# Menhaden - ly or what?



## grgrobards (Nov 15, 2011)

I have observed that many locals have a different idea about what an ly is. The only references I have found on line say it is another name for Menhaden. I have heard people point to fish in the bay identifying them as lys when they were menhaden, pinfish, minnows, or finger mullet. Can anyone set the record straight for me? 

Greg


----------



## lastcast (Oct 12, 2007)

http://www.otterpointcreek.org/images/uploaded/Fish Identification Tips.pdf

Not the same.


----------



## Naby (Jan 18, 2009)

As posted above, I believe what most people call an "LY" is an "alewife" just with the name shortened by dialect. It is different than a menhaden. 

http://en.wikipedia.org/wiki/Alewife


----------



## OTTE*DA*WORM (Feb 12, 2011)

Its not actually LY, it is alewive or alewife. And no, it is not the same as a menhaden.
 Alewife (LY)







Menhaden.

I hope this helps you to better understand. Menhaden is the better bait of the two, IMO. O*D*W


----------



## weedline (Aug 20, 2011)

what we here in the panhandle call an ly it a scaled sardine or pilchard what the guys in the big bend call lys is menhaden therefore if u buy frozen bait caught from the big bend menhaden may be marked as lys thats where the confusion comes from 
there is also a northeastern baitfish called an alewife but they dont live here


----------



## reelthrill (Oct 3, 2007)

Menhaden and LY are definitely different. Menhaden usually travel farther up our bay system and even into our rivers. They can be found in all the bayous nearly all summer long. Lys are much hardier and usually are found closer to the pass and hanging around our gulf piers.


----------



## lastcast (Oct 12, 2007)

Look on the 4th page of the link. We also get alot of Threadfin around here. 
http://www.otterpointcreek.org/image...ion Tips.pdf


----------



## weedline (Aug 20, 2011)

this is what we call an ly and no its not an alewife those live way up northeast and have populated the great lakes and many inland waterways but they dont live if fla


----------



## grgrobards (Nov 15, 2011)

Thanks guys for clearing this up.

Greg


----------



## weedline (Aug 20, 2011)

thought the picture was titled but thats a scaled sardine more comonly known as a pilchard but known in the panhandle as the elusive ly


----------



## rfh21 (May 17, 2012)

The LY thing had me lost when I first moved here as it's never been mentioned to me in Mississippi. We always called them menhaden or pogies


----------



## Tyler Massey (Oct 2, 2007)

rfh21 said:


> The LY thing had me lost when I first moved here as it's never been mentioned to me in Mississippi.
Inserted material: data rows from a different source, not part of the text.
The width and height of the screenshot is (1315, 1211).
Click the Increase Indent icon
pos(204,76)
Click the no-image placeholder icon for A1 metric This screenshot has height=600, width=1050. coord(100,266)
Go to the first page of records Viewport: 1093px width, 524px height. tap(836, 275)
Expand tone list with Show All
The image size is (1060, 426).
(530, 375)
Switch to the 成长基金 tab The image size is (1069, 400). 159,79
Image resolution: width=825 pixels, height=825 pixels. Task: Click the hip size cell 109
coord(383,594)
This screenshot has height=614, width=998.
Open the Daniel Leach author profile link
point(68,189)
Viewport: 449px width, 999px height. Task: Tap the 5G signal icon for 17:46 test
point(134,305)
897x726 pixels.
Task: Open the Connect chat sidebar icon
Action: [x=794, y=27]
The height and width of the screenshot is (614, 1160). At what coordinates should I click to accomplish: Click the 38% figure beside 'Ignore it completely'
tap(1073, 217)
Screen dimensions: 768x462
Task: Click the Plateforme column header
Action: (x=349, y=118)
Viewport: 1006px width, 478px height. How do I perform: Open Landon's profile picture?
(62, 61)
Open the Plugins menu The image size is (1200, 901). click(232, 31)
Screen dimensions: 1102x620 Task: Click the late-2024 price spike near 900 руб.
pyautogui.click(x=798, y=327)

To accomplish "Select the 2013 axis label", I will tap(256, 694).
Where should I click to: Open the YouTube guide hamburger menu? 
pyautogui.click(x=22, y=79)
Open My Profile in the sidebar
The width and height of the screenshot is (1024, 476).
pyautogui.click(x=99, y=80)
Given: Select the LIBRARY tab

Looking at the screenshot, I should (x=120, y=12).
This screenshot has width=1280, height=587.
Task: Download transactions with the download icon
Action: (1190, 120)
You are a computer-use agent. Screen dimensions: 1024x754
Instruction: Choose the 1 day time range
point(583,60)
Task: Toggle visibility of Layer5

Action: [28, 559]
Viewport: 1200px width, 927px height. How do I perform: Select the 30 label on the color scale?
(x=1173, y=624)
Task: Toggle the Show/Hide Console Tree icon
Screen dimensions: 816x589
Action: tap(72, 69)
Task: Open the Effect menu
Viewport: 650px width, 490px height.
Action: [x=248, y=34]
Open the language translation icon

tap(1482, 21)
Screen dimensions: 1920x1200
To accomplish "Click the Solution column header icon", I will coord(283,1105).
We always called them menhaden or pogies


I think thats what this whole thread is about. The bait fish you see in Mississippi are menhaden and the fish that we refer to as an LY is actually a scaled sardine. We also have Menhaden here.


----------



## BrakeTurnAccelerate (Jul 1, 2012)

Tyler Massey said:


> I think thats what this whole thread is about. The bait fish you see in Mississippi are menhaden and the fish that we refer to as an LY is actually a scaled sardine. We also have Menhaden here.


+1

Though I have heard of people locally calling menhaden, LY or Alewives.


----------



## gastonfish (Mar 24, 2012)

BrakeTurnAccelerate said:


> +1
> 
> Though I have heard of people locally calling menhaden, LY or Alewives.


Most do call the Big menhaden LY's There not an actual alewife but ly is just another name most locals call big menhaden. Many fish have different names in different areas.


----------



## Buckyt (Oct 1, 2007)

The more I learn the more confuseder I get. Can we just call them all bait?


----------



## missplaced_idahoan (Feb 2, 2013)

buckyt said:


> the more i learn the more confuseder i get. Can we just call them all bait?


+1000!


----------



## Yakavelli (Mar 17, 2010)

I think there should be a sticky with fish ID pics...with local names.


----------



## missplaced_idahoan (Feb 2, 2013)

Yakavelli said:


> I think there should be a sticky with fish ID pics...with local names.


I like it!


----------